Product Value Proposition Is About Helping Someone Recognize Pain
I’ve been thinking a lot about Product Value Proposition these days and it dawned on me that it is more about helping someone recognize value in a product by recognizing their own pain that they’ve been ignoring.
Let me explain with this running shoe analogy.
Most people wear running shoes that fit fine, but not well. I am certainly one of them. In fact, most runners run in shoes that fit fine, but not well, and most runners deal with a certain amount of discomfort at a certain level of effort. This has been going on for ages, because the pain is like a stress headache. You don’t notice it until it’s gone.
Creating a new product in a competitive space is exactly like that. It’s the daunting proposition of removing pain that everyone has but no one realizes they have it.

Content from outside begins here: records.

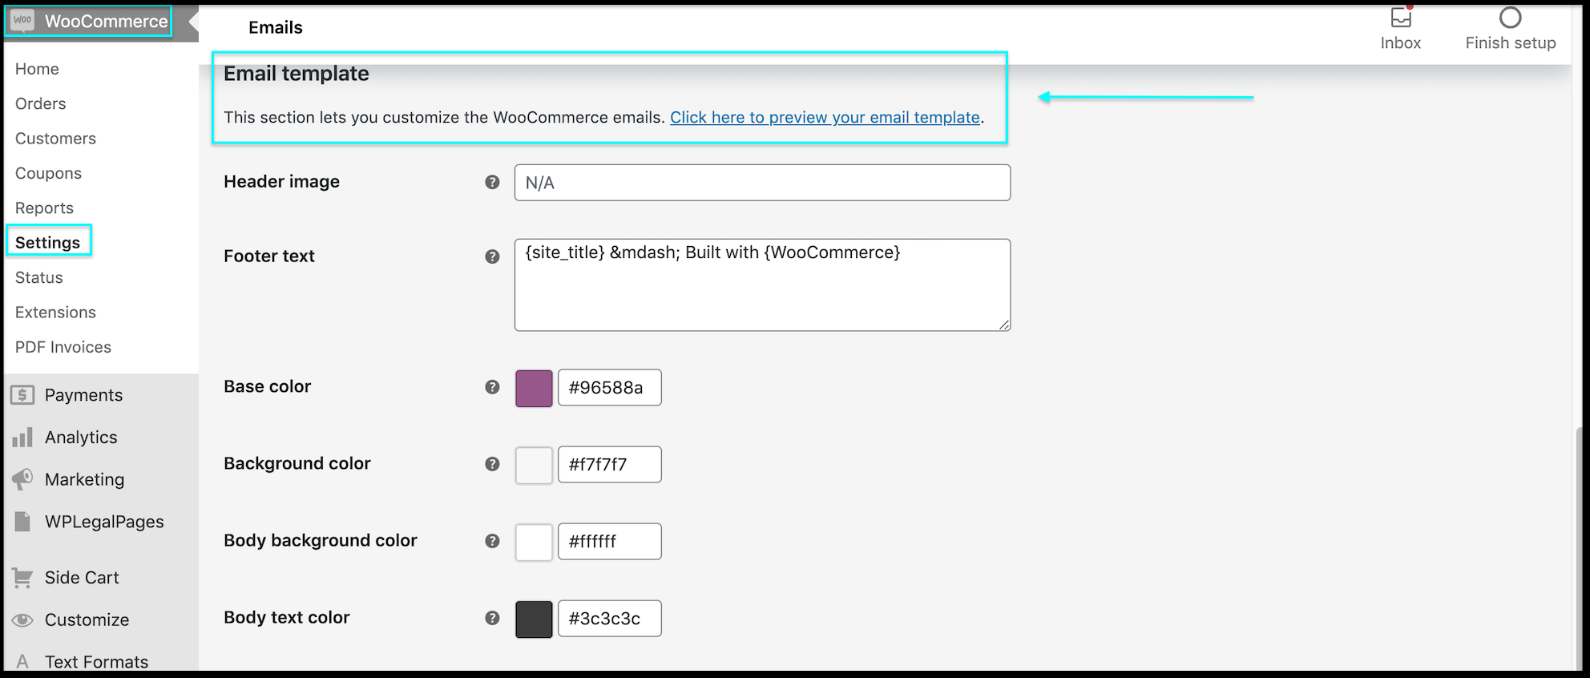Click the Payments dollar icon
1590x678 pixels.
pyautogui.click(x=22, y=395)
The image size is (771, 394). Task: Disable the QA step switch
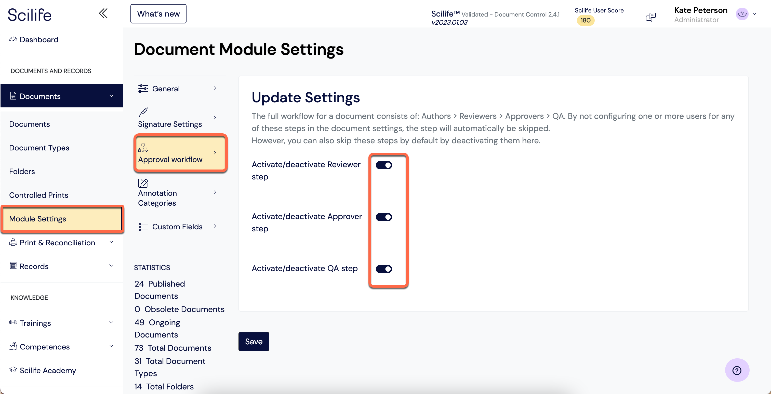click(384, 269)
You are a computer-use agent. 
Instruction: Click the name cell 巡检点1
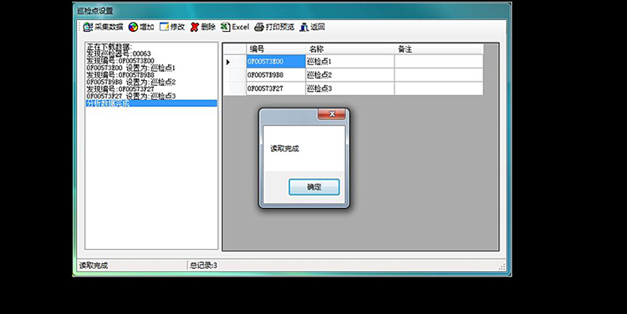click(x=350, y=62)
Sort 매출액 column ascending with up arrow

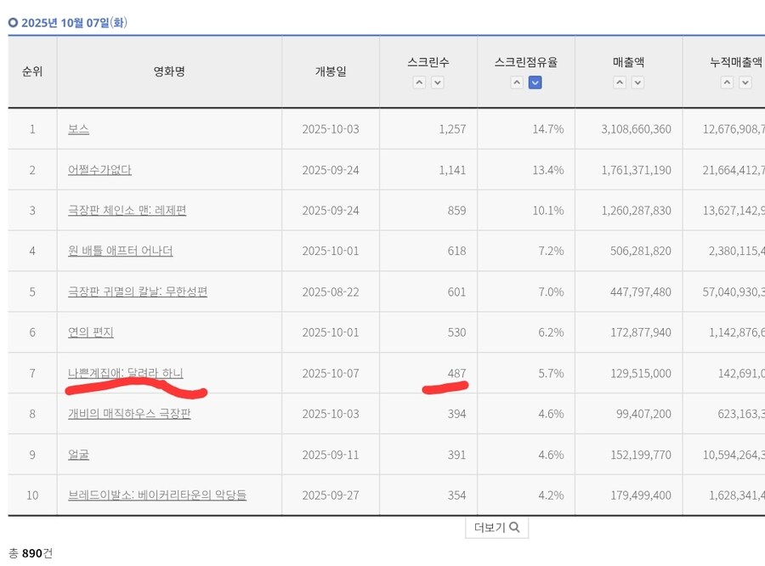[619, 82]
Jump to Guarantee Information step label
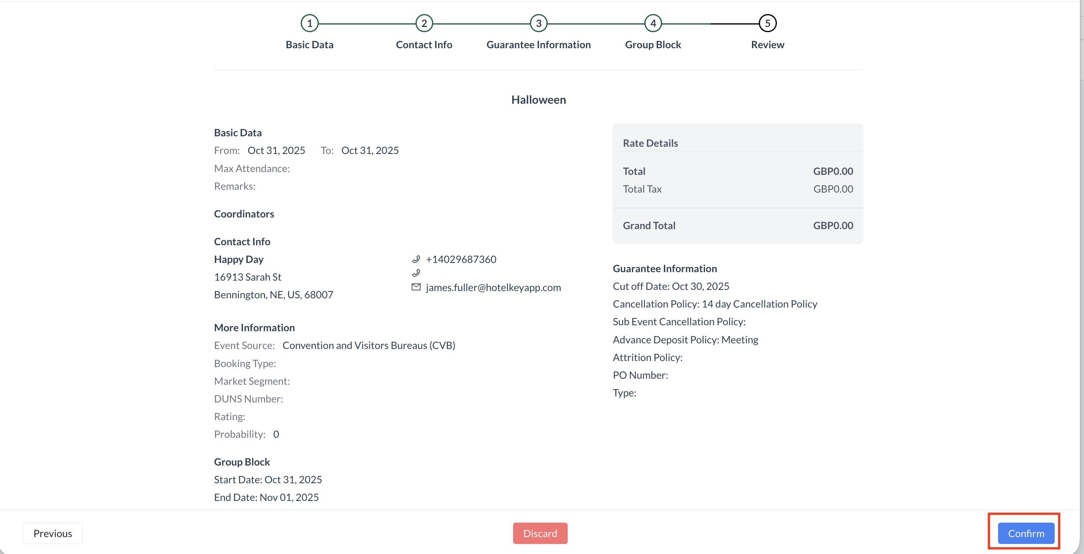This screenshot has width=1084, height=554. point(538,45)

Sometimes it is hard to even acknowledge the existence of pain — it is so embedded in our (organizational) psyche that it’s considered normal. In fact, this lack of acknowledgement is exactly why new products face adoption challenges.
Entrepreneurs are like skilled therapists that recognize the pain through smart inquiry, but practitioners are like the skeptical patient who thinks the person sitting across them is a hack.
But magic happens as soon as the pain is plainly seen and acknowledged. But that’s for another post.
By the way, if you happen to have found the perfect running shoe — please let me know, I am in the market for a new pair.